» **WORK INSTRUCTION**
Lines in the entries below where the word "agent" shows up should each be copied.

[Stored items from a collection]
○ ○ ○

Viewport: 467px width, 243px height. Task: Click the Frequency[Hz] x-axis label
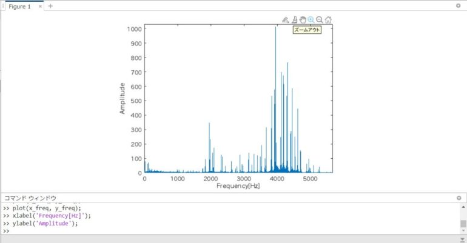pyautogui.click(x=238, y=185)
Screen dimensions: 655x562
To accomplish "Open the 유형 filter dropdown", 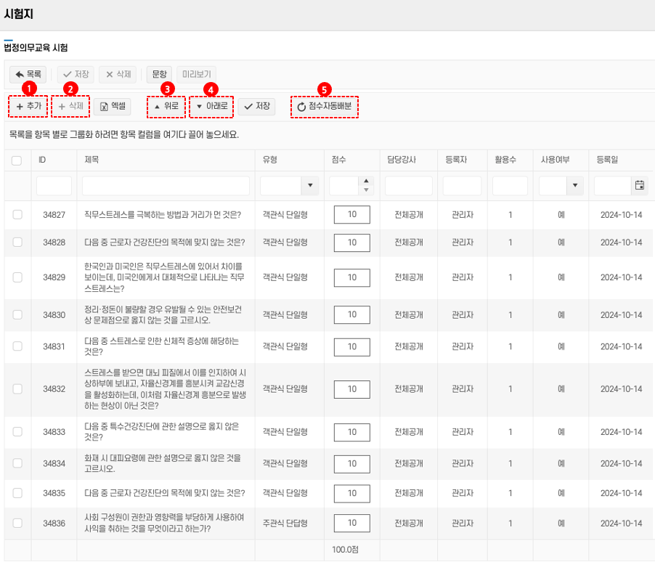I will [x=312, y=186].
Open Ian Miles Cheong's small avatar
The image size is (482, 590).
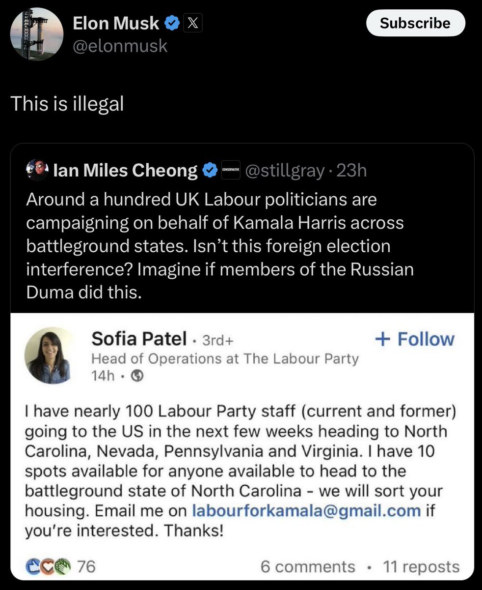pyautogui.click(x=37, y=170)
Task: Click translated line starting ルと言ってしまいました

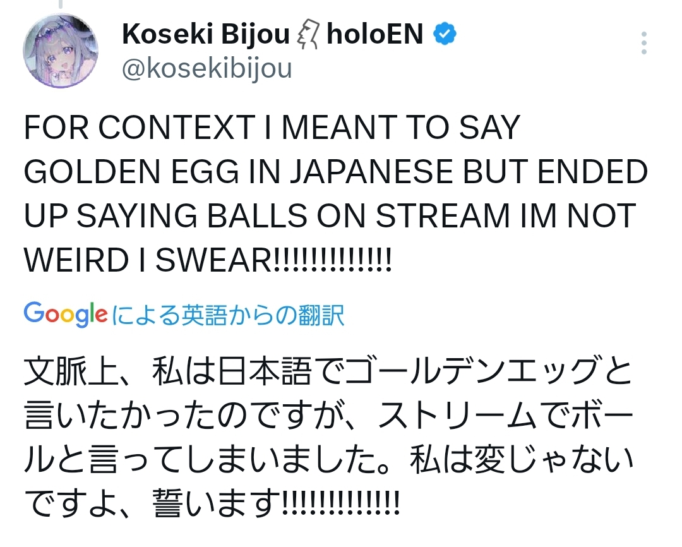Action: [x=328, y=460]
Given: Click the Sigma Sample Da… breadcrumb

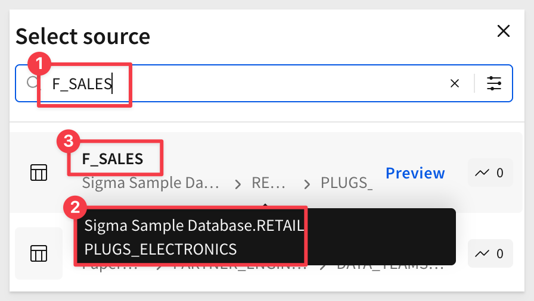Looking at the screenshot, I should (x=151, y=183).
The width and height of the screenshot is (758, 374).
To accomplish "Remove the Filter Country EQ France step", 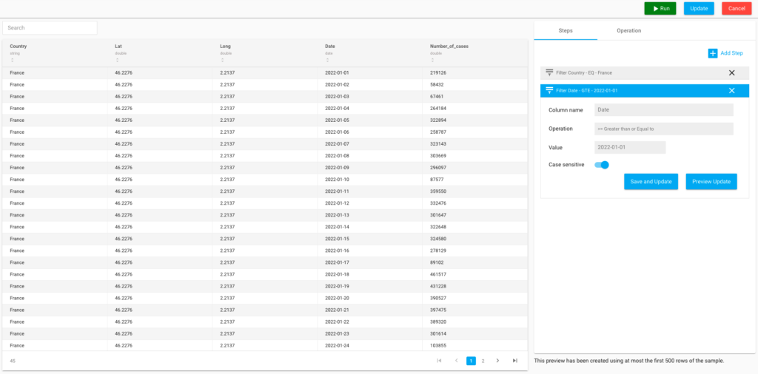I will 731,73.
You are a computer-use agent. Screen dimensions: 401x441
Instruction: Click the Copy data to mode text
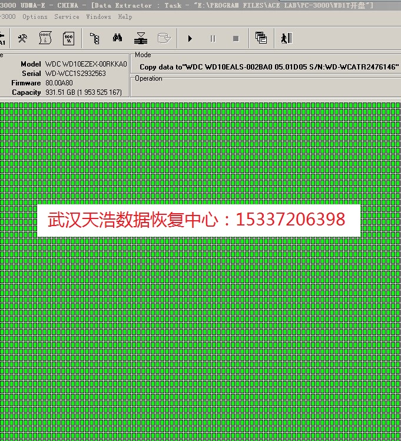coord(269,67)
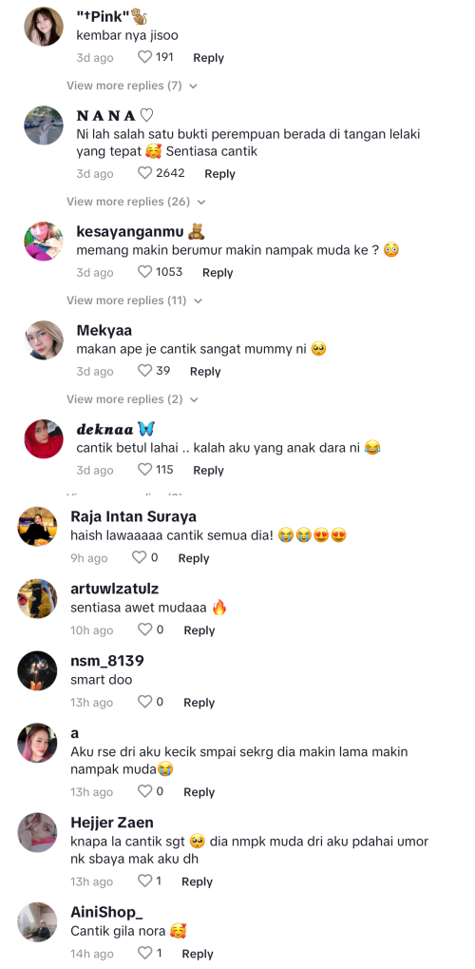Like NANA's comment with 2642 likes

click(x=144, y=174)
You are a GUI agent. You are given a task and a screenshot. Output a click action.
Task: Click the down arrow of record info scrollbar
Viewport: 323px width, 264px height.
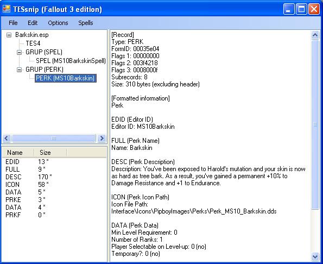pos(315,256)
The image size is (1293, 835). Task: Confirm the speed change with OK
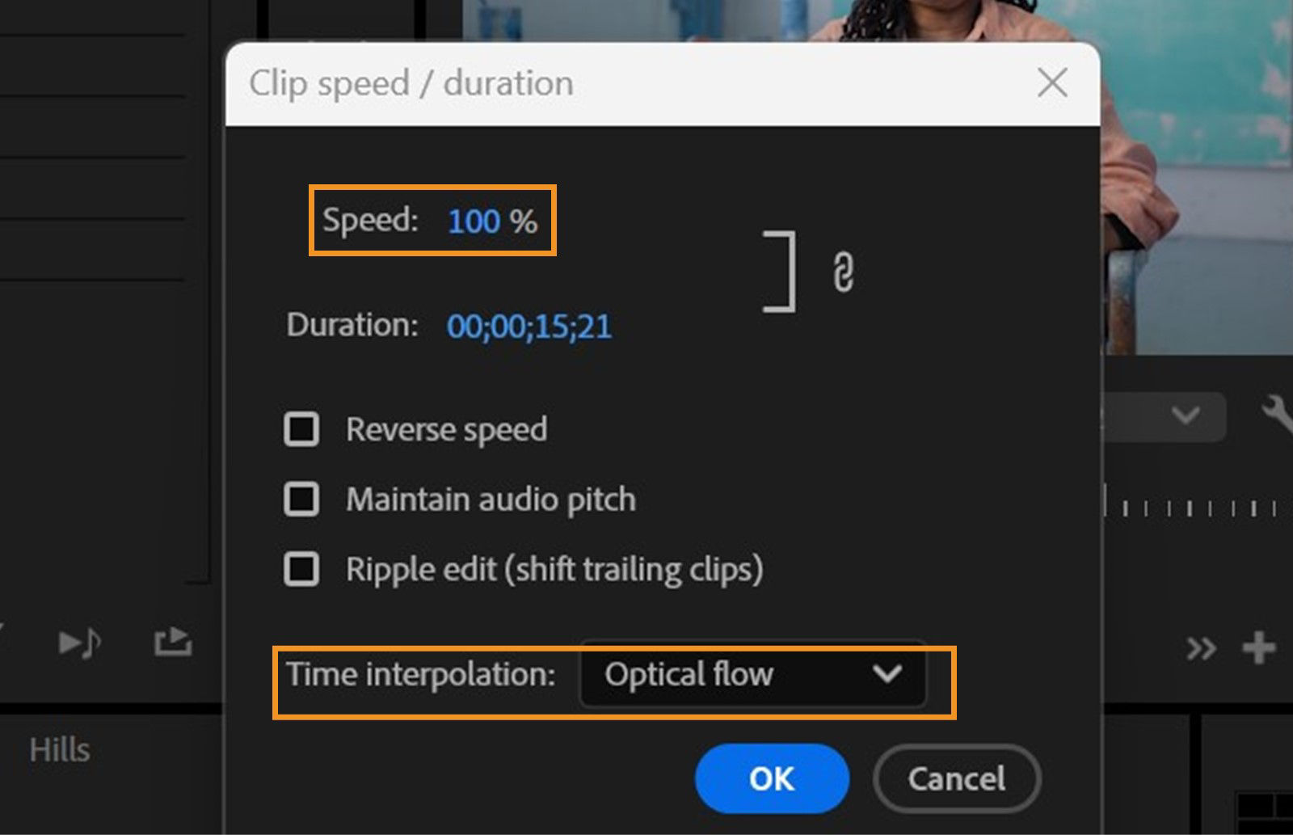(x=772, y=778)
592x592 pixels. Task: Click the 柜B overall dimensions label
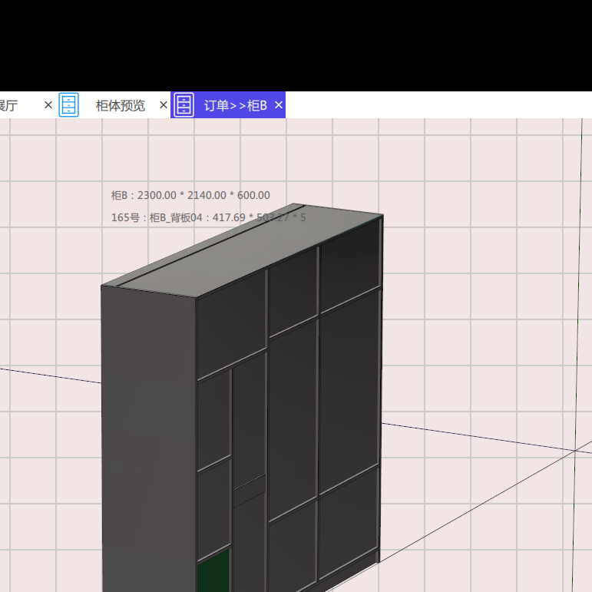click(x=190, y=196)
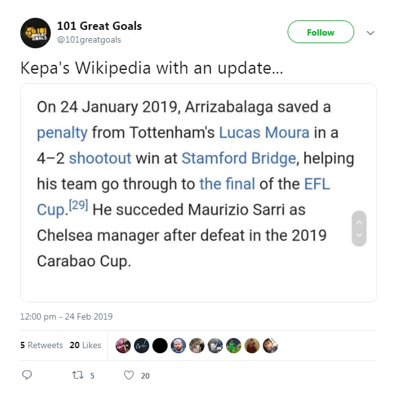Image resolution: width=393 pixels, height=399 pixels.
Task: Click the first liker avatar in the row
Action: (123, 345)
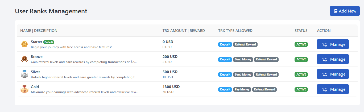Click the Default badge next to Starter
Viewport: 364px width, 112px height.
(x=49, y=42)
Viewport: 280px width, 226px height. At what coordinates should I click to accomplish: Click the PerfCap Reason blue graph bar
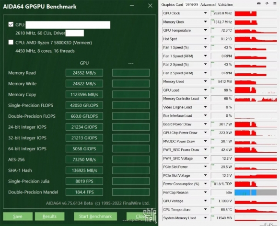(245, 192)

○ ○ ○

» **EXERCISE ANSWER**
You are a computer-use agent. Screen dimensions: 401x441
You are a GUI agent. You are given a task and a screenshot. Output a click action.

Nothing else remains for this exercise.